Parrot s’est également mis dans une position idéale en vue d’une troisième qualification olympique à Pékin, dans un peu plus d’un an. La qualité du plateau à Kreischberg lui permet de marquer un maximum de points dans le processus interne au Canada. Deux autres prestations de ce niveau pourraient lui permettre d’assurer sa place dès cette saison, un privilège qui sera accordé à un maximum de deux planchistes. La période de sélection se poursuivra ensuite jusqu’au 31 décembre.

Dans le contexte de l’instabilité liée à la COVID-19, ces points en banque pourraient être très précieux. « Je ne sais pas : va-t-il y avoir dix compétitions d’ici décembre, ou juste trois ou quatre ? Plus j’ai de bons résultats, le mieux c’est pour moi. »

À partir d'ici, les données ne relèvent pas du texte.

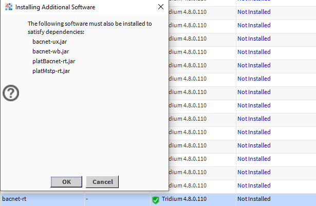Click Tridium 4.8.0.110 in the bacnet-rt row

coord(184,199)
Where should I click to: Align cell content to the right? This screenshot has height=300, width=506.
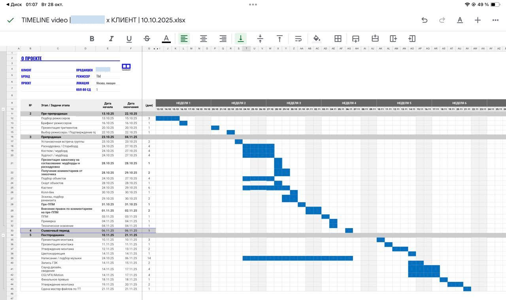tap(223, 39)
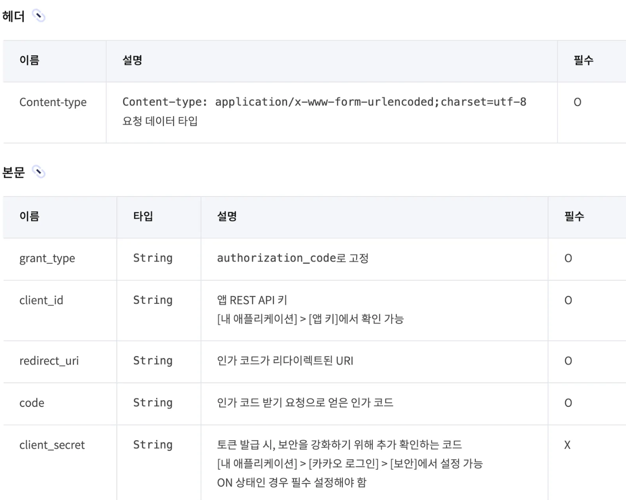
Task: Select the grant_type parameter name
Action: pyautogui.click(x=47, y=258)
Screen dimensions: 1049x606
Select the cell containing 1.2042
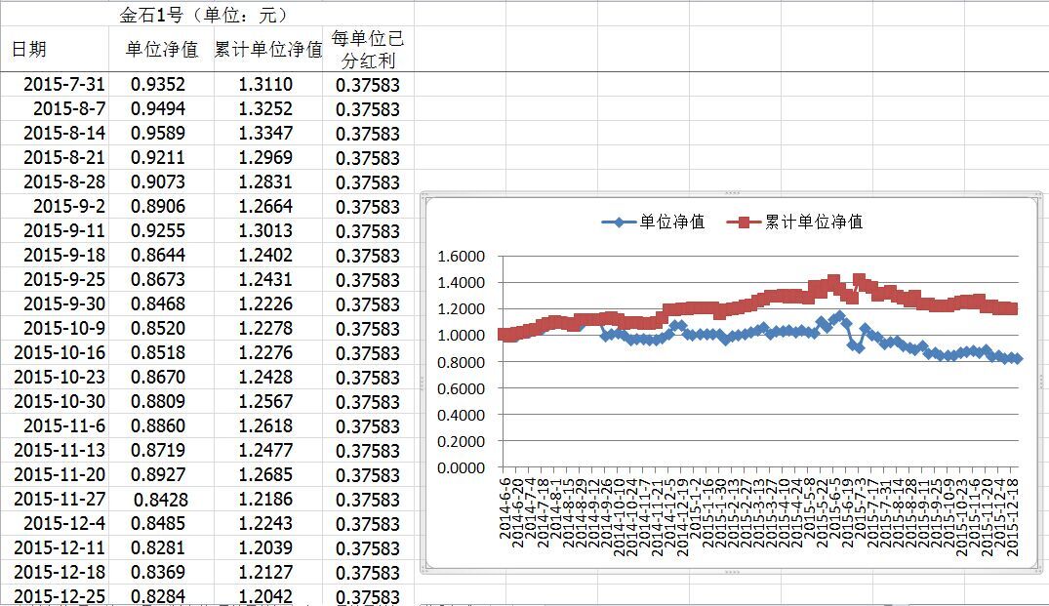pyautogui.click(x=264, y=596)
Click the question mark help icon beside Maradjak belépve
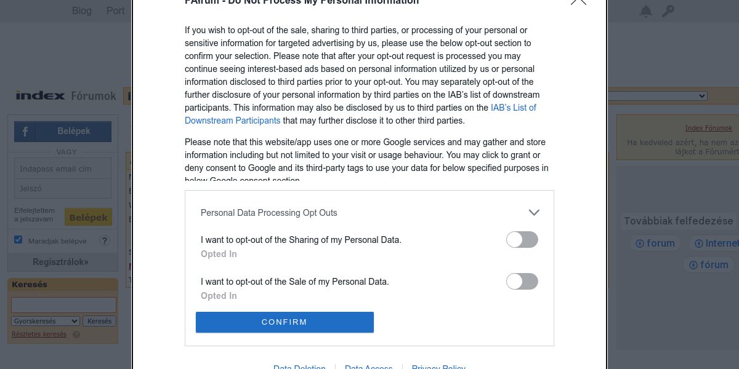The width and height of the screenshot is (739, 369). tap(105, 241)
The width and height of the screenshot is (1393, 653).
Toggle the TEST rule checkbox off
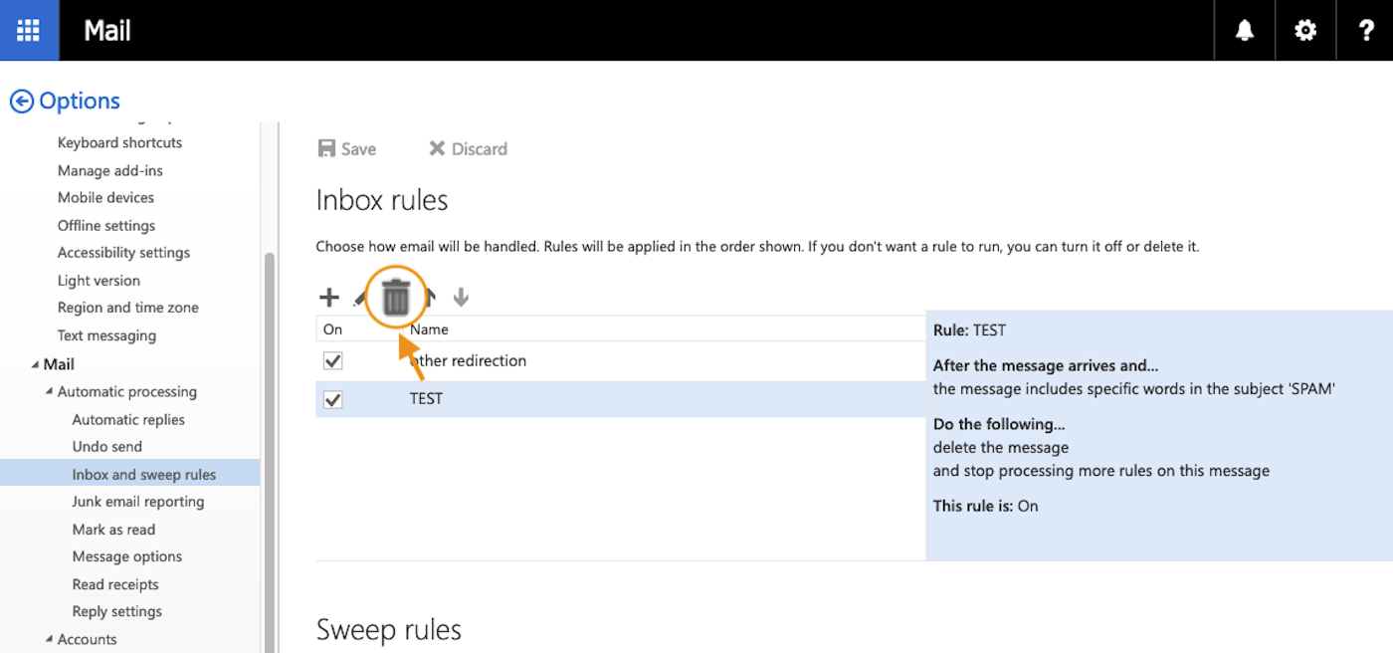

Malgré la longue pause, Parrot a noté que le niveau de compétition était plus relevé que jamais. Il a eu besoin d’un excellent saut ultime pour surpasser le Suédois Sven Thorgren et le Norvégien Mons Roisland.

« Les deux manœuvres que j’ai faites en fin de semaine sont les mêmes que je faisais l’an passé en big air. Elles me permettaient de gagner haut la main. J’ai encore gagné, mais par un point. J’ai encore d’autres manœuvres que je peux sortir. »

Sébastien Toutant (15e) et Mark McMorris (30e), les deux autres piliers de l’équipe canadienne, ne se sont pas qualifiés pour la finale. Parrot estime que Toutant a probablement été piégé par un nouveau système de qualification qu’il expérimentait pour la première fois : trois descentes au lieu de deux.

« J’ai eu l’occasion de l’essayer une fois en Chine l’an dernier. Eux n’étaient pas là. Ça change beaucoup les données. C’est un peu stratégique. Seb a fait deux manœuvres qui n’ont pas été jugées assez difficiles pour passer en finale. »

Le jeune Nicolas Laframboise, 20 ans, a raté la coupe par une seule place, terminant au 11e rang.

Toute l’équipe canadienne était sur la route de Laax lundi, se déplaçant ensemble dans le contexte d’une bulle « mobile » mise en place dès un stage à Calgary.

« C’est génial de voyager en équipe, de vivre avec les autres riders, notait Parrot. La vibe est le fun. D’habitude, on est chacun de notre côté en compétition. Là, on est tous ensemble avec les deux coachs et le physio. »

Après l’épreuve helvète, Parrot rentrera au Québec pour deux jours, le temps de quelques brassées de lavage, avant de prendre la direction d’Aspen pour les X Games (29 au 31 janvier), son grand objectif de l’hiver. Le quintuple médaillé d’or fait partie de la liste restreinte des participants autant en grand saut (huit invités) qu’en slopestyle (dix).

En attendant, une centaine de centimètres de neige fraîche sont attendus à Laax cette semaine. De la belle poudreuse pour un retour en douceur sur sa planche.